Por su parte, los resultados del PSC, aunque no han sido tan malos como auguraban algunas Encuestas y pseudo-encuestas, implican un retroceso muy severo en votos y escaños, que revela que algo no se está haciendo bien, ni enfocando correctamente en las filas del socialismo catalán, con la consecuencia de que una parte del electorado de Cataluña no identifica en el PSC una posición suficientemente neta y diferente del nacionalismo soberanista. Problema que no estriba solo en una cuestión de imagen y que requiere de análisis suficientemente profundos, rigurosos y, sobre todo, atentos a la necesidad de no dejar huérfana a una parte apreciable del electorado potencial del PSC-PSOE, especialmente en las elecciones autonómicas. Cuestión esta que, obviamente, no concierne –por sus efectos- solamente a los socialistas catalanes, sino al conjunto del socialismo español, que corre el riesgo de quedar cojo y anémico en una parte tan importante de España como es Cataluña. Con sus correspondientes efectos negativos en la correlación general de fuerzas políticas en España.
Las posiciones más netas de otros partidos políticos de Cataluña, como Ciudadanos y el PP, ha permitido que Ciudadanos triplique sus resultados electorales de hace solo dos años, prefigurándose –con nueve escaños- como un partido de cierta entidad, con el que habrá que contar.

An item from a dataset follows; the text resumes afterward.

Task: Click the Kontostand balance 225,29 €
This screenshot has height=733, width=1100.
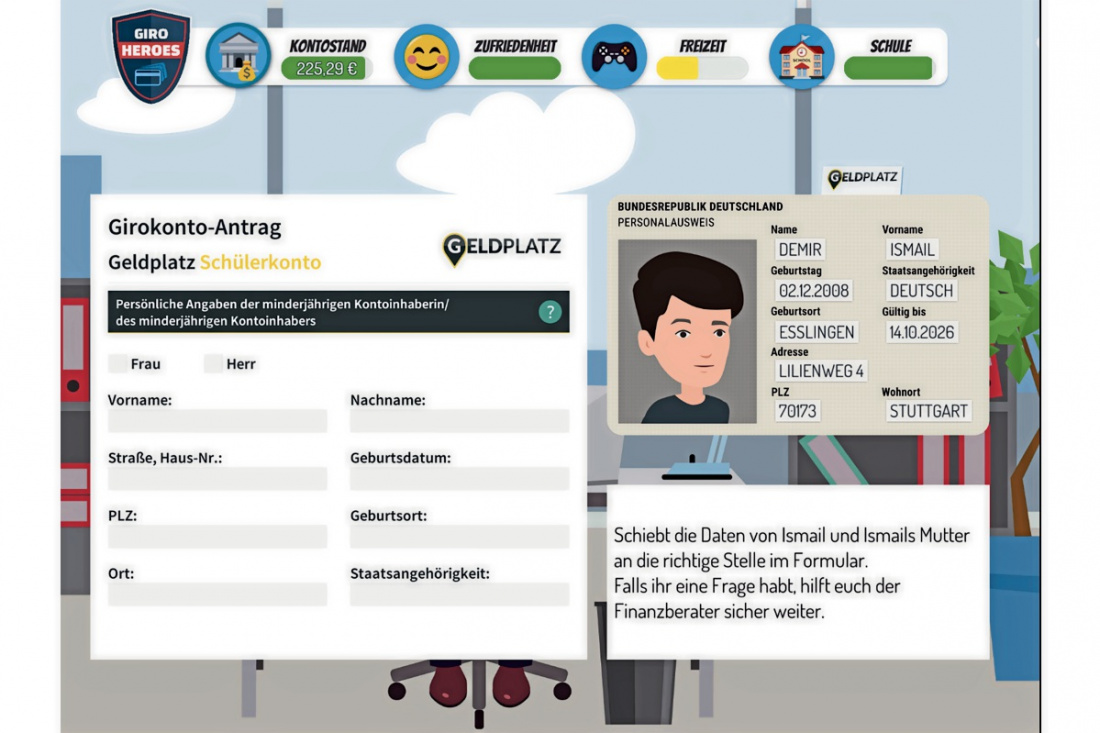Action: [x=326, y=69]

El PP en Cataluña, por su parte, no se ha visto especialmente erosionado por los efectos negativos de la gestión de gobierno de Rajoy, ni por algunos elementos espurios que surgieron en la campaña, ganando, incluso, un escaño, acercándose a los niveles electorales del PSC.
Finalmente, no deja de ser significativo el ascenso –aunque moderado- de otras formaciones de izquierdas, como ICV (que gana tres escaños) y de CUP, que entra en el Parlamento con otros tres escaños.
En su conjunto, los resultados del 25 de noviembre muestran la realidad de un electorado complejo, variado y, en algunos casos, bastante más maduro y realista que sus líderes, que no ha secundado el órdago extremista de Artur Mas y que ha repartido sus votos de tal manera que al final no hay más remedio que pactar y llegar a acuerdos, tanto de puertas adentro (en Cataluña), como de puertas afuera (en España y con España). Obviamente, cuanto más amplios e incluyentes sean los acuerdos, más eficaces serán. Y, sobre todo, lograrán que se sientan concernidos, y escuchados, más sectores del electorado catalán.